Extracted entries -
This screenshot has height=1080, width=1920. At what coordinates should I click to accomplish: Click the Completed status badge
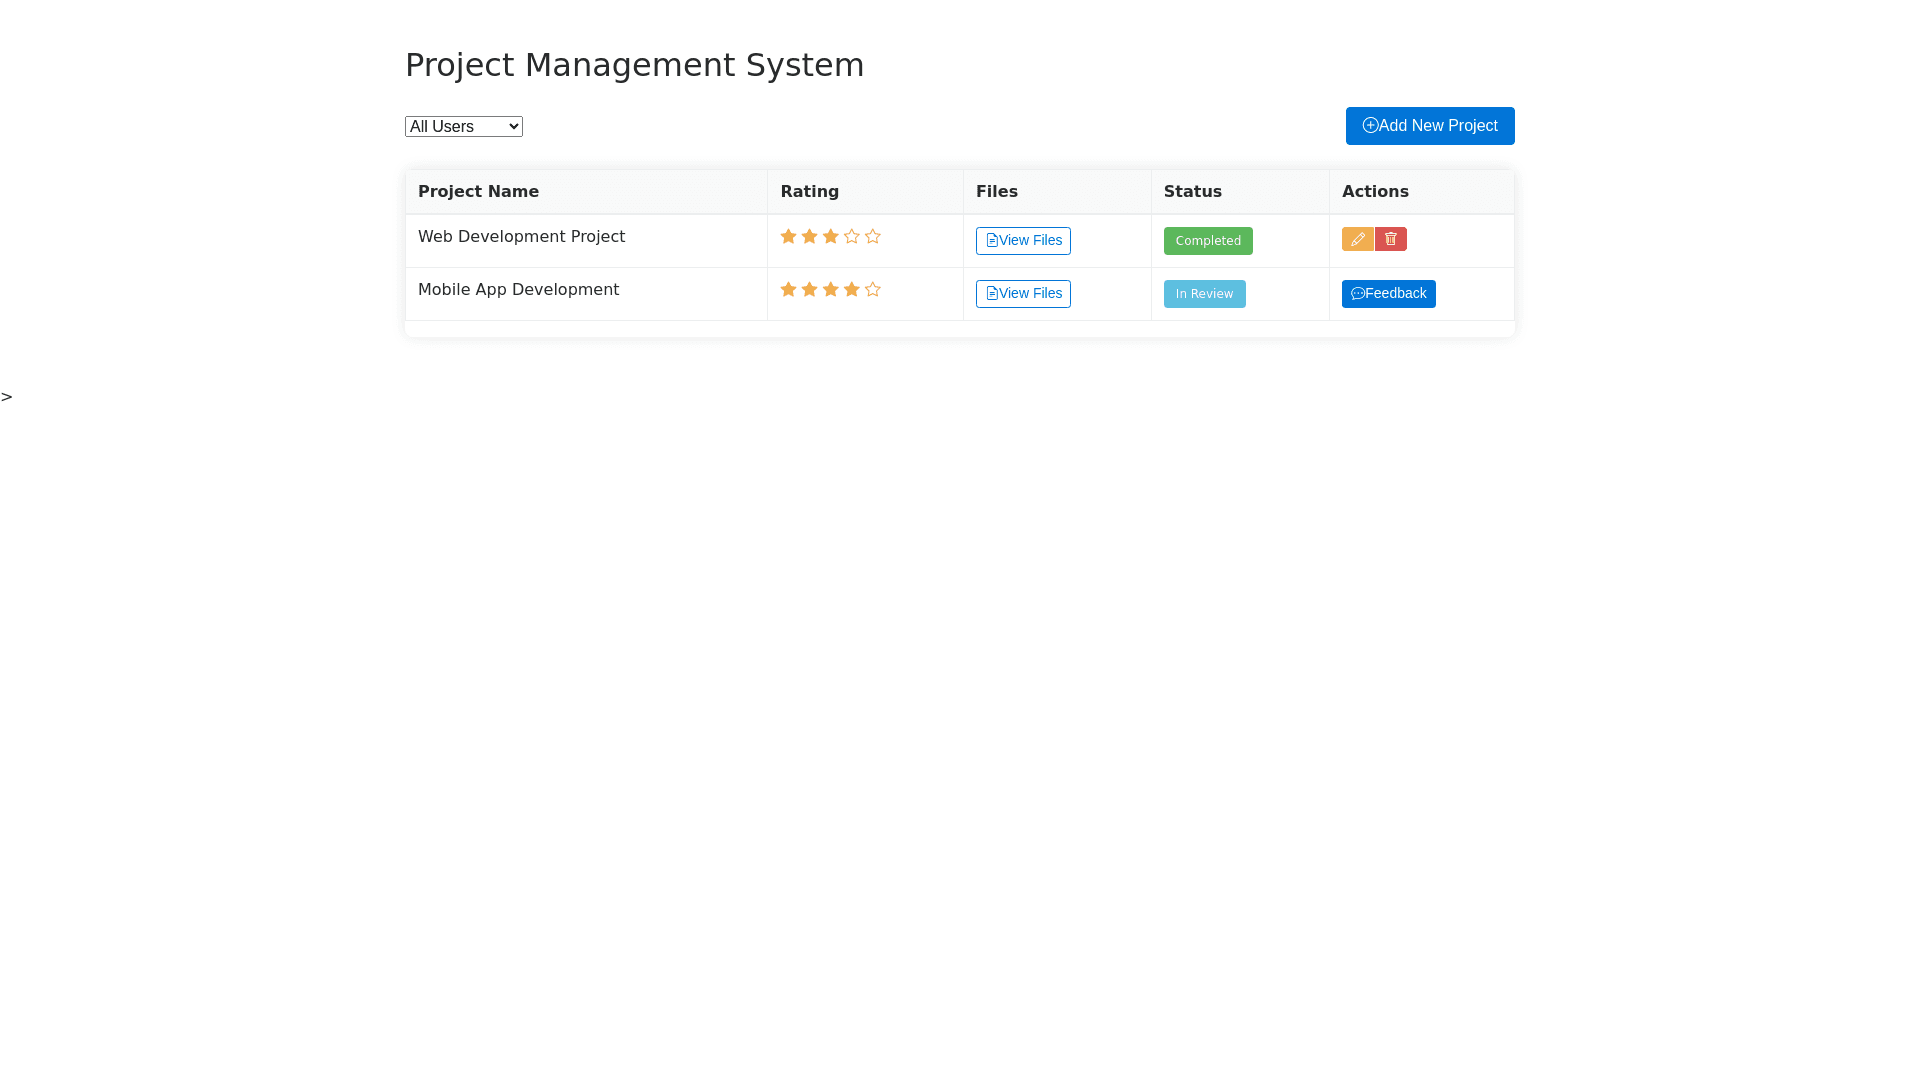pos(1207,241)
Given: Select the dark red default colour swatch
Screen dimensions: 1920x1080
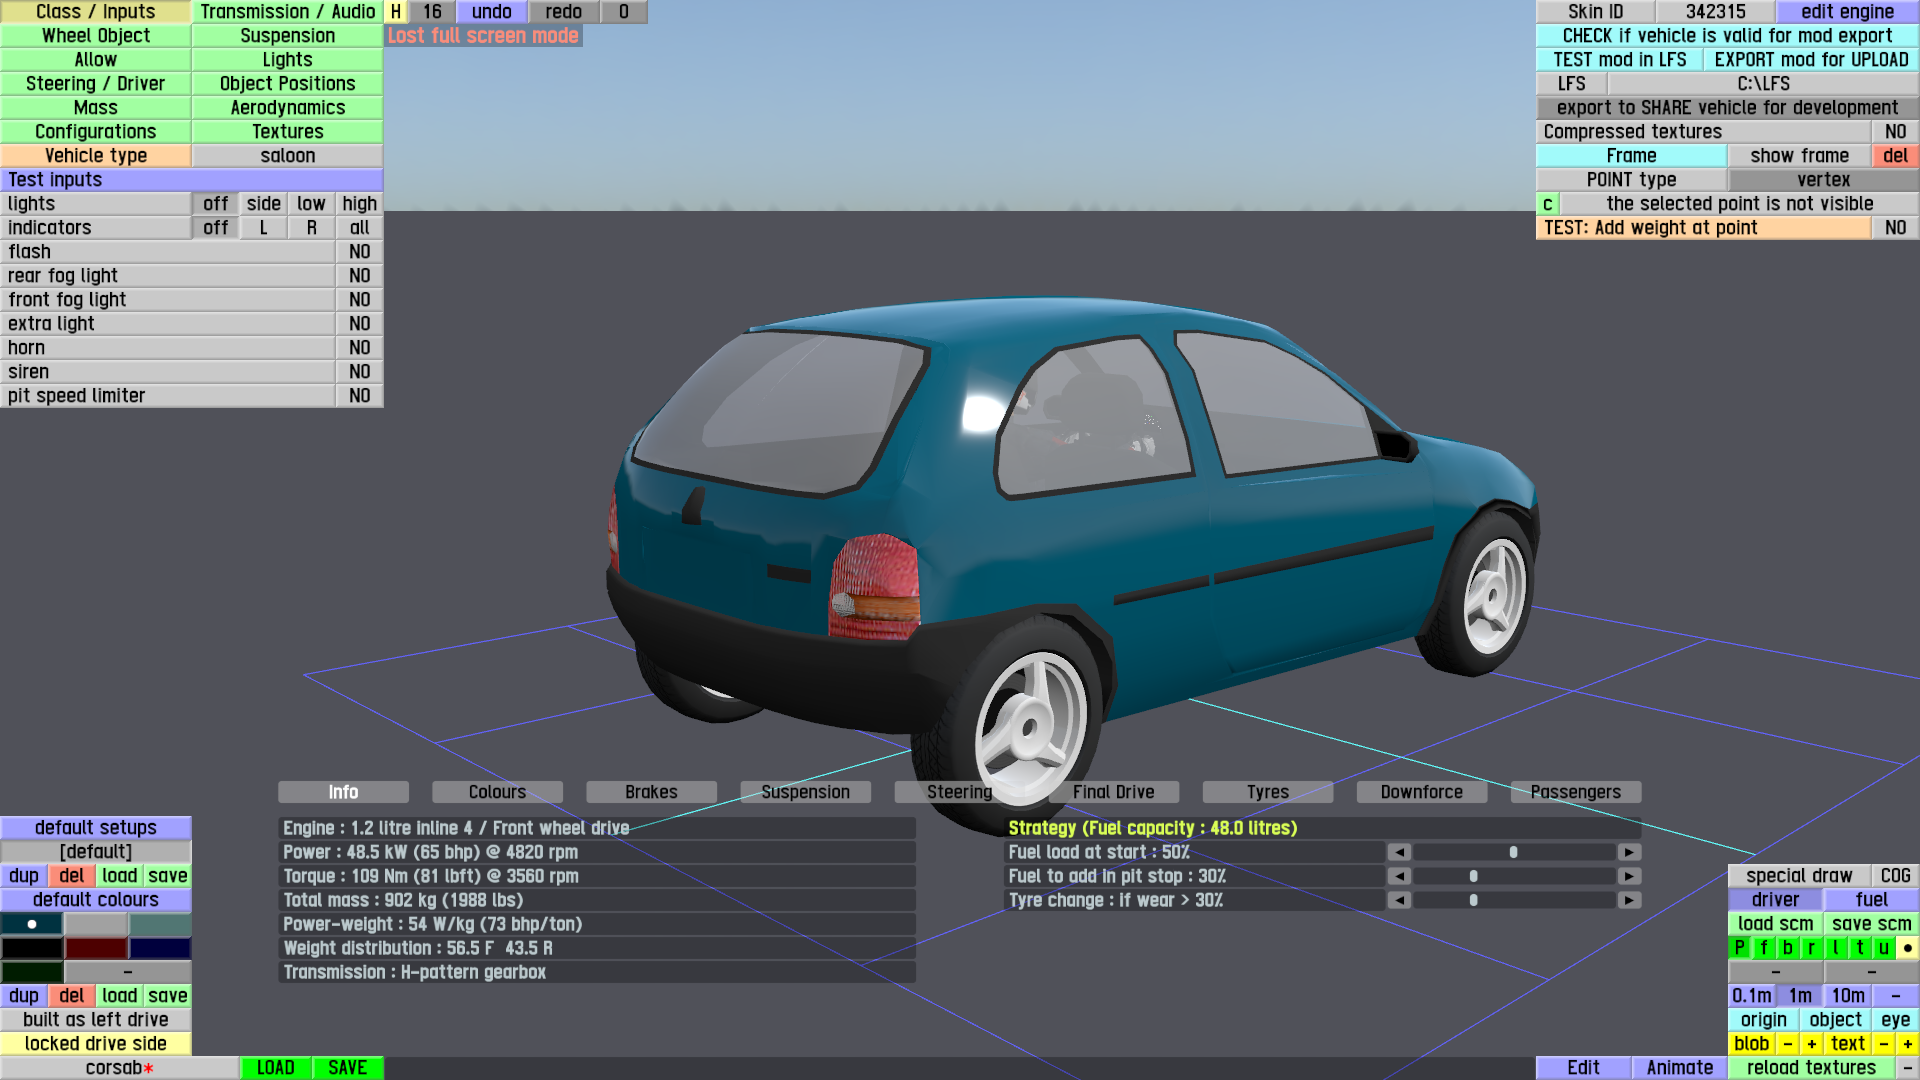Looking at the screenshot, I should 96,948.
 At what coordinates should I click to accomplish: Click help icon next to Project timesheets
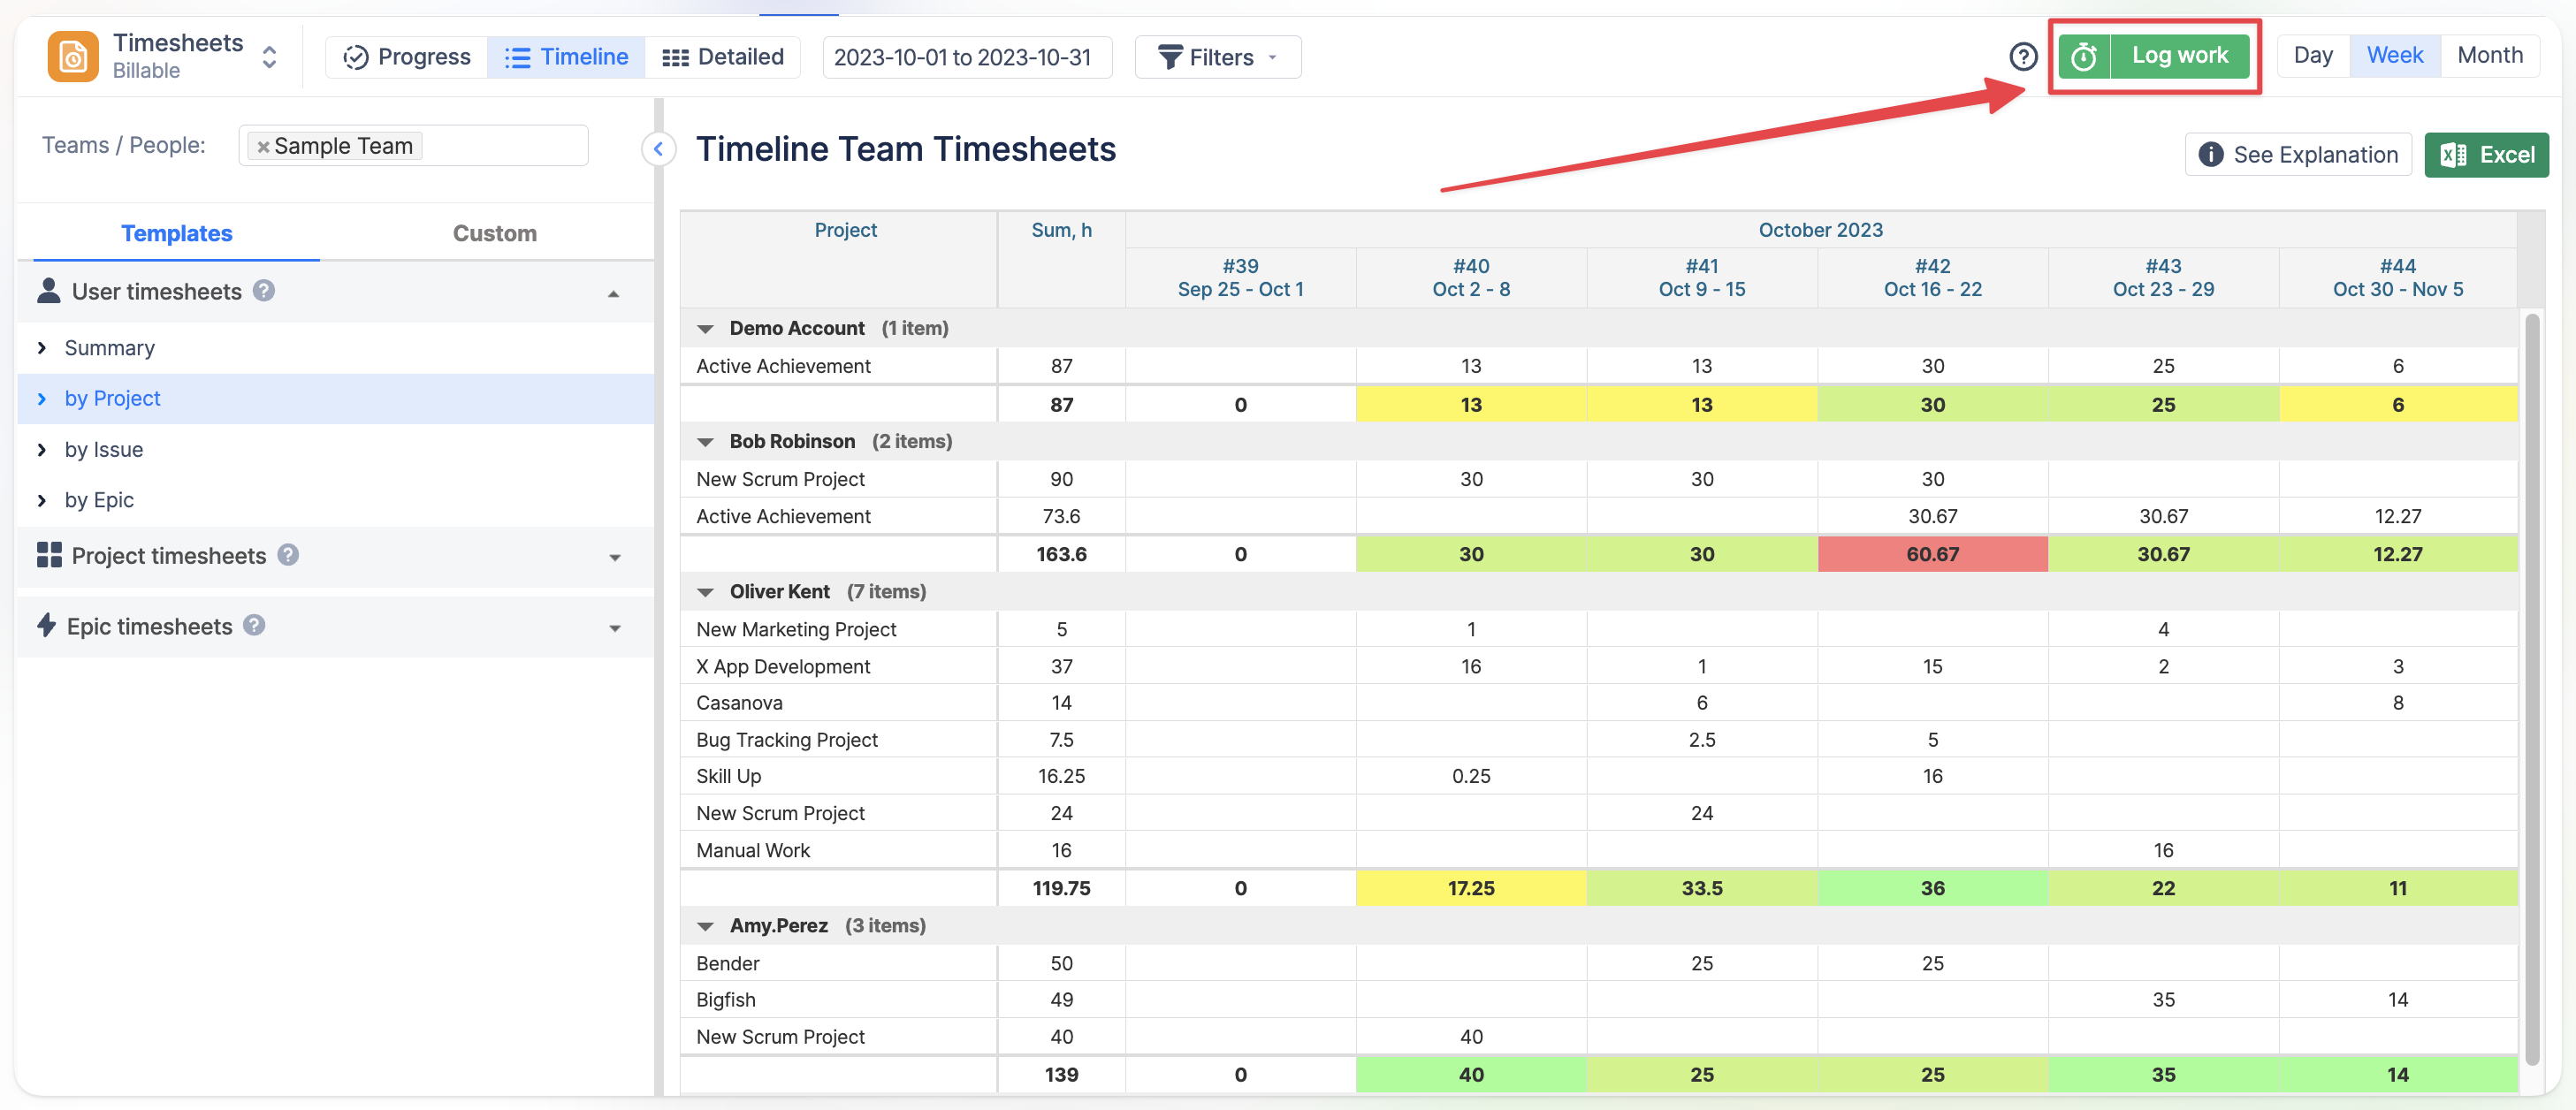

What to produce -
The data must be printed exactly, image-free.

Exercise solution -
This screenshot has height=1080, width=1920. At what coordinates should I click to accomplish: Click the Completed status badge
pos(1207,241)
Given: Select the dark red default colour swatch
Screen dimensions: 1920x1080
Looking at the screenshot, I should 96,948.
 At what coordinates should I click to accomplish: Click help icon next to Project timesheets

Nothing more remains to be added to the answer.